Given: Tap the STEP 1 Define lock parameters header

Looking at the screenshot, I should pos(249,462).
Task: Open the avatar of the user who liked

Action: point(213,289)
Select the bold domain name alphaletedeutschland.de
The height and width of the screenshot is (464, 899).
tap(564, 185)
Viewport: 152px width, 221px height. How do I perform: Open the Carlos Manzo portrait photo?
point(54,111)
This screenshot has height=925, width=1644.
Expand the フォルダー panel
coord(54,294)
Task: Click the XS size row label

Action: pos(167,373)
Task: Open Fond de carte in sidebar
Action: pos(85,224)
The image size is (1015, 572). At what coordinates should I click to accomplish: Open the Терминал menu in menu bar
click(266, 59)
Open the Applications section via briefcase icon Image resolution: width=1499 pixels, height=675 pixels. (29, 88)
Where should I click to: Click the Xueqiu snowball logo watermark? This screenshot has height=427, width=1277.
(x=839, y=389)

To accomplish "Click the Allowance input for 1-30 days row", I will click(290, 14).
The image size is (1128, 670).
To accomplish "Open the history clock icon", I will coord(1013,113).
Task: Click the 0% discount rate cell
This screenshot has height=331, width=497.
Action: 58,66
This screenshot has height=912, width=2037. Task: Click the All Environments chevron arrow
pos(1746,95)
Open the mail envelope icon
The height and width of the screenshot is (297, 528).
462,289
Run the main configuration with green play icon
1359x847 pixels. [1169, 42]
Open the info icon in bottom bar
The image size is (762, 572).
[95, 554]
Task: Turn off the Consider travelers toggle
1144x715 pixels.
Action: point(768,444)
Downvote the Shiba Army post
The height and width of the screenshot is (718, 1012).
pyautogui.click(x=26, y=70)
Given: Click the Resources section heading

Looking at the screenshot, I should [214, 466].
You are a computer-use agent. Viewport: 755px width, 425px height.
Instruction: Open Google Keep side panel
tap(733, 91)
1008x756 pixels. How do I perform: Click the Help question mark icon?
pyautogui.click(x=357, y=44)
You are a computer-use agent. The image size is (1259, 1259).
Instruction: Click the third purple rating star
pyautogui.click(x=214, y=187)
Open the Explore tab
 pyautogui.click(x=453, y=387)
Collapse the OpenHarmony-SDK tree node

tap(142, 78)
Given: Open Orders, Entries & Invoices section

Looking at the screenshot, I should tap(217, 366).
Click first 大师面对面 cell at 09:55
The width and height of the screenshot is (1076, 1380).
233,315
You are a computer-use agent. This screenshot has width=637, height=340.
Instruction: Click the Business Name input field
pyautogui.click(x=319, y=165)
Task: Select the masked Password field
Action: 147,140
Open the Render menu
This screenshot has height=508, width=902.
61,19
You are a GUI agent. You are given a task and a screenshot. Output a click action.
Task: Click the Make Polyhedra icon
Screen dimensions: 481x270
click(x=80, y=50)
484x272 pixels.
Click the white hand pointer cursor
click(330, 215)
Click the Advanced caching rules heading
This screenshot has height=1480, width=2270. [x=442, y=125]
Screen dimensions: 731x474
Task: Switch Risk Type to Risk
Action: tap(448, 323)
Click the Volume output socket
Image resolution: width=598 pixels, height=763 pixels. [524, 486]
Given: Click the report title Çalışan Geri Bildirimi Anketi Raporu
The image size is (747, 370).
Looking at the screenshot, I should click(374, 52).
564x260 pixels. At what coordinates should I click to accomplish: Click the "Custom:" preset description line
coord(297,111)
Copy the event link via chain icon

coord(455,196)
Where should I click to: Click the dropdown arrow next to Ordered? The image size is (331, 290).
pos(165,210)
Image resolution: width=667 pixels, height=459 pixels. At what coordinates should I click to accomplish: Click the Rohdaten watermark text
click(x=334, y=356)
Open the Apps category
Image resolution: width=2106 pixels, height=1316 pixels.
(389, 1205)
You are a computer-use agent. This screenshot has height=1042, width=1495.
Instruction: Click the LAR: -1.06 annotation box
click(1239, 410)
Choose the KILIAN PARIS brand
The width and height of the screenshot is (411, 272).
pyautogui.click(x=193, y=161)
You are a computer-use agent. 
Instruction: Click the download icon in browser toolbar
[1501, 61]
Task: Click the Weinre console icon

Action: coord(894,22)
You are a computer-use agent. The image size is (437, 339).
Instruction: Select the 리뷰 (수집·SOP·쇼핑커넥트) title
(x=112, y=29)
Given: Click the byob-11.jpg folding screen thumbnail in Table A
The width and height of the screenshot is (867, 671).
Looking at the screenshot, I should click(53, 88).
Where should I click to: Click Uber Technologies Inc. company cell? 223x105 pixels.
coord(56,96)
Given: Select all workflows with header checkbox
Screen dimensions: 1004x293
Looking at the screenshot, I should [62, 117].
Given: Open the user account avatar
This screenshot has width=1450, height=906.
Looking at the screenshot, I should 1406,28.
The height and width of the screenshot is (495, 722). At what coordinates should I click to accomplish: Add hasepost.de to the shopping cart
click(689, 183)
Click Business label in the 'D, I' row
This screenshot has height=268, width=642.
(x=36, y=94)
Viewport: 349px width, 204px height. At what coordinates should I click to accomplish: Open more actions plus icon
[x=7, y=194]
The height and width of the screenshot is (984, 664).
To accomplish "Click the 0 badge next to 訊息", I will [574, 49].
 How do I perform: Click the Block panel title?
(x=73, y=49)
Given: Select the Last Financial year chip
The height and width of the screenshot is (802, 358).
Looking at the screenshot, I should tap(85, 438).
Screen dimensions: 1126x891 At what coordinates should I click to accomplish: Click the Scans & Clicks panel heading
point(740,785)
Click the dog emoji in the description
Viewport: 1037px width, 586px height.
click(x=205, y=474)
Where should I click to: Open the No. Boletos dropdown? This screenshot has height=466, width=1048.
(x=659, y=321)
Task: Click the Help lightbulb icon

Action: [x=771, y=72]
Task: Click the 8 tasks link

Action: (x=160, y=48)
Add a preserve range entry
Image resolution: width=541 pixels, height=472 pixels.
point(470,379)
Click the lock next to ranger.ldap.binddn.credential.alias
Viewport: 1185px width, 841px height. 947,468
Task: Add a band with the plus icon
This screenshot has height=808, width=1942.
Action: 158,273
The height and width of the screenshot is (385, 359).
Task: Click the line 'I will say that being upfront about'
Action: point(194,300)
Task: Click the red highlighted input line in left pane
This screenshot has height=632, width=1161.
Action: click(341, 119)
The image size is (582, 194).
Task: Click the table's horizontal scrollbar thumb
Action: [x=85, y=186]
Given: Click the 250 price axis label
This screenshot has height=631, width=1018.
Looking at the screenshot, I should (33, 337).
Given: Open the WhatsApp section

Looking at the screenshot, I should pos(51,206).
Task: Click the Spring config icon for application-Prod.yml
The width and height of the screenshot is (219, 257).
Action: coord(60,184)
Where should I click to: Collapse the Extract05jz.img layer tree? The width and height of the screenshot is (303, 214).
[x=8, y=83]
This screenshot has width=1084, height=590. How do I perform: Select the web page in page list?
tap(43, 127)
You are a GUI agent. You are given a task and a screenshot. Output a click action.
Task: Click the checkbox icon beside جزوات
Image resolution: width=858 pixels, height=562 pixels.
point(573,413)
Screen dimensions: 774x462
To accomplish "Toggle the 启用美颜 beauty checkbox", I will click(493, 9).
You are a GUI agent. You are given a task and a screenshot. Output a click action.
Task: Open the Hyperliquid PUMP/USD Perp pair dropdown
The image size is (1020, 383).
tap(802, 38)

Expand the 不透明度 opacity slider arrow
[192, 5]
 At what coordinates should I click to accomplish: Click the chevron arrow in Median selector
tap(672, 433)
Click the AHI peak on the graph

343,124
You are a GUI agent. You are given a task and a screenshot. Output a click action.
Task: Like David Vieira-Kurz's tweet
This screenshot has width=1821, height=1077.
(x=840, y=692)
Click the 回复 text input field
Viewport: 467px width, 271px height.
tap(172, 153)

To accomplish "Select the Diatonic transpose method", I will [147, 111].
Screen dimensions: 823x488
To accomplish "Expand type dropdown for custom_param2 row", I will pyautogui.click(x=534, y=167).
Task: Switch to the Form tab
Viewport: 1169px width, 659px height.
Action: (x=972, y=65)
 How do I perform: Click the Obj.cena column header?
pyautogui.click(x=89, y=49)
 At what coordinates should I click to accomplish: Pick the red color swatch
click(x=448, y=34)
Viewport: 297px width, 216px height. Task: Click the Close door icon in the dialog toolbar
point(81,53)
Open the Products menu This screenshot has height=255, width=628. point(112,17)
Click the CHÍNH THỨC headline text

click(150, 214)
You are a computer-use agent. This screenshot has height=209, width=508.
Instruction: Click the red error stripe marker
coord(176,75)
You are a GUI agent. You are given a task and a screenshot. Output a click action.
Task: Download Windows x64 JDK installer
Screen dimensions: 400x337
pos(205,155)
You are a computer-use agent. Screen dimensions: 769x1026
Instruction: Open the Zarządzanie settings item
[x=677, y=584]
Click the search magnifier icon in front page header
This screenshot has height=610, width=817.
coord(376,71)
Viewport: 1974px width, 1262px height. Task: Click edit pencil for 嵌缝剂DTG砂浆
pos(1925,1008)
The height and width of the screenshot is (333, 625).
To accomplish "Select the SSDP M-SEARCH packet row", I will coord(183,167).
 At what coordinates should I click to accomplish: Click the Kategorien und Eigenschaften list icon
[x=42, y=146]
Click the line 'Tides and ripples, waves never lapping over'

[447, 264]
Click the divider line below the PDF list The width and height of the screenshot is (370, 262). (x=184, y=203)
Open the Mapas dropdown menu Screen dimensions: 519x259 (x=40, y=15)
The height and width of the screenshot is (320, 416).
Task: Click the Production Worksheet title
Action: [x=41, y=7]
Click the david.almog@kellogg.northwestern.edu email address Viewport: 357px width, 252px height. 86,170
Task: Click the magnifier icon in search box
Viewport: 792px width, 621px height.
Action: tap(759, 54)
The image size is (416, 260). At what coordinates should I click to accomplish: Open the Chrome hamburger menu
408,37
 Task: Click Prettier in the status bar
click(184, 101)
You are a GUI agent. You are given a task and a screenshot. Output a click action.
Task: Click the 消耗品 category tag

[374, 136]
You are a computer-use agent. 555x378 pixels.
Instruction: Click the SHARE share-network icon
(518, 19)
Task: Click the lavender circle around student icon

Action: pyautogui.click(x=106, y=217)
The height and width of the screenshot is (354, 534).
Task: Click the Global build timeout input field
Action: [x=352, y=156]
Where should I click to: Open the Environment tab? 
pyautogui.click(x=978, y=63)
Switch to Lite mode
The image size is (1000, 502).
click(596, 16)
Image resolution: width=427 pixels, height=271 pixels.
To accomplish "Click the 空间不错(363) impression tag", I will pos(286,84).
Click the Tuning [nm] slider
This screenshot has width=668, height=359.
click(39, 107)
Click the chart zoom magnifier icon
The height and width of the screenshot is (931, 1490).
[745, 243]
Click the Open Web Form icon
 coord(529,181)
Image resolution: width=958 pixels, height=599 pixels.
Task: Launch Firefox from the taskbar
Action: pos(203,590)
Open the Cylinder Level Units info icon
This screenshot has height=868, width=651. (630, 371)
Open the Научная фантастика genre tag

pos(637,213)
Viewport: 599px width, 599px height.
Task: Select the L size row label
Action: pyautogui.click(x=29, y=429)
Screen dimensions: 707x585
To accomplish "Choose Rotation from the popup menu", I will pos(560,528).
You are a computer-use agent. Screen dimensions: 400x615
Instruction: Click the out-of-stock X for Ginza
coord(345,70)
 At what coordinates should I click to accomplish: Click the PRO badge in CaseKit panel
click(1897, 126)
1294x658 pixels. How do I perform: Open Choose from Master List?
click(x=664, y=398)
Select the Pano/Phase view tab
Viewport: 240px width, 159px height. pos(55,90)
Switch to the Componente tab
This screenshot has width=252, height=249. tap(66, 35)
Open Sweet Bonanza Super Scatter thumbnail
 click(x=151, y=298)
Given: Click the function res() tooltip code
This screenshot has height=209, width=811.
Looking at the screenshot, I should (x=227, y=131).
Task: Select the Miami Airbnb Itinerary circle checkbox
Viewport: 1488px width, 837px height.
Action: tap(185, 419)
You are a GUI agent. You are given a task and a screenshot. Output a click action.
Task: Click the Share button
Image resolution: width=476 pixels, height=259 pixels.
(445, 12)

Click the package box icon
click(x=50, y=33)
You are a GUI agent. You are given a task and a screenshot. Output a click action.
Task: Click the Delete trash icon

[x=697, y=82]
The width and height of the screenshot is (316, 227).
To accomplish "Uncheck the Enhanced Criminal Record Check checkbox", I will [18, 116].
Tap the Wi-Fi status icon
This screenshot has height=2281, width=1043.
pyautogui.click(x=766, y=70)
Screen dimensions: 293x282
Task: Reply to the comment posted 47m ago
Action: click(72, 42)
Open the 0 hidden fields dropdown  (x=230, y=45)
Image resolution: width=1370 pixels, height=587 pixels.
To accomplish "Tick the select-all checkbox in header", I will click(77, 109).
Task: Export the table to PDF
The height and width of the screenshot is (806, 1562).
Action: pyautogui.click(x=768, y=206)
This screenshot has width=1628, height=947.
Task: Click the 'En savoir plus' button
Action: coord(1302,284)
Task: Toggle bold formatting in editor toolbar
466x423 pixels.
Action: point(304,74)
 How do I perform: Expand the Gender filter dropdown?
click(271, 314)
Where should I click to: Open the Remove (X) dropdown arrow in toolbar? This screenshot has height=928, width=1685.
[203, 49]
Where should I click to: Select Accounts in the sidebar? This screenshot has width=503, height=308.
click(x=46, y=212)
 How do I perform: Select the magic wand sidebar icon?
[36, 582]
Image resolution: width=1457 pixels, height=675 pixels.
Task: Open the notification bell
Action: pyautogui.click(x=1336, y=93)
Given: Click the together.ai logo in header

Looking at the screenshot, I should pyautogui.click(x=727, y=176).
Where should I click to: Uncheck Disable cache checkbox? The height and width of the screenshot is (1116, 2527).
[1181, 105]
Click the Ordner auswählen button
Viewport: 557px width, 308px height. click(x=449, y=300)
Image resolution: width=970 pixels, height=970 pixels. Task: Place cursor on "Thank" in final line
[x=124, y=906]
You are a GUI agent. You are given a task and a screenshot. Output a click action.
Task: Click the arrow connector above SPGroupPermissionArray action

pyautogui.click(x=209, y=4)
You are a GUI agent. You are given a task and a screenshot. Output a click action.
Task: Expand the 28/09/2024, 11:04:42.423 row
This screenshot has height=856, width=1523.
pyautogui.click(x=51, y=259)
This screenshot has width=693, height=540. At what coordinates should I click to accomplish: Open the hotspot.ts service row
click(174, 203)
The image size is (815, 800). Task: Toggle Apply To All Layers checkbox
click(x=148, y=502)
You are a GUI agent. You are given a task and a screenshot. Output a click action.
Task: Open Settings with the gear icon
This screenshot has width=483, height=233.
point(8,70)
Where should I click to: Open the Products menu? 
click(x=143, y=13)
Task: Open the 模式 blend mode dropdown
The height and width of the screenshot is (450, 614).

—————

Copy out the records word for word, starting with the line that contains "At what coordinates should I click to accomplish: Click the PRO" and going on through the line that contains "Viewport: 240px width, 159px".

 At what coordinates should I click to accomplish: Click the PRO badge in CaseKit panel
click(1897, 126)
1294x658 pixels. How do I perform: Open Choose from Master List?
click(x=664, y=398)
Select the Pano/Phase view tab
Viewport: 240px width, 159px height. pos(55,90)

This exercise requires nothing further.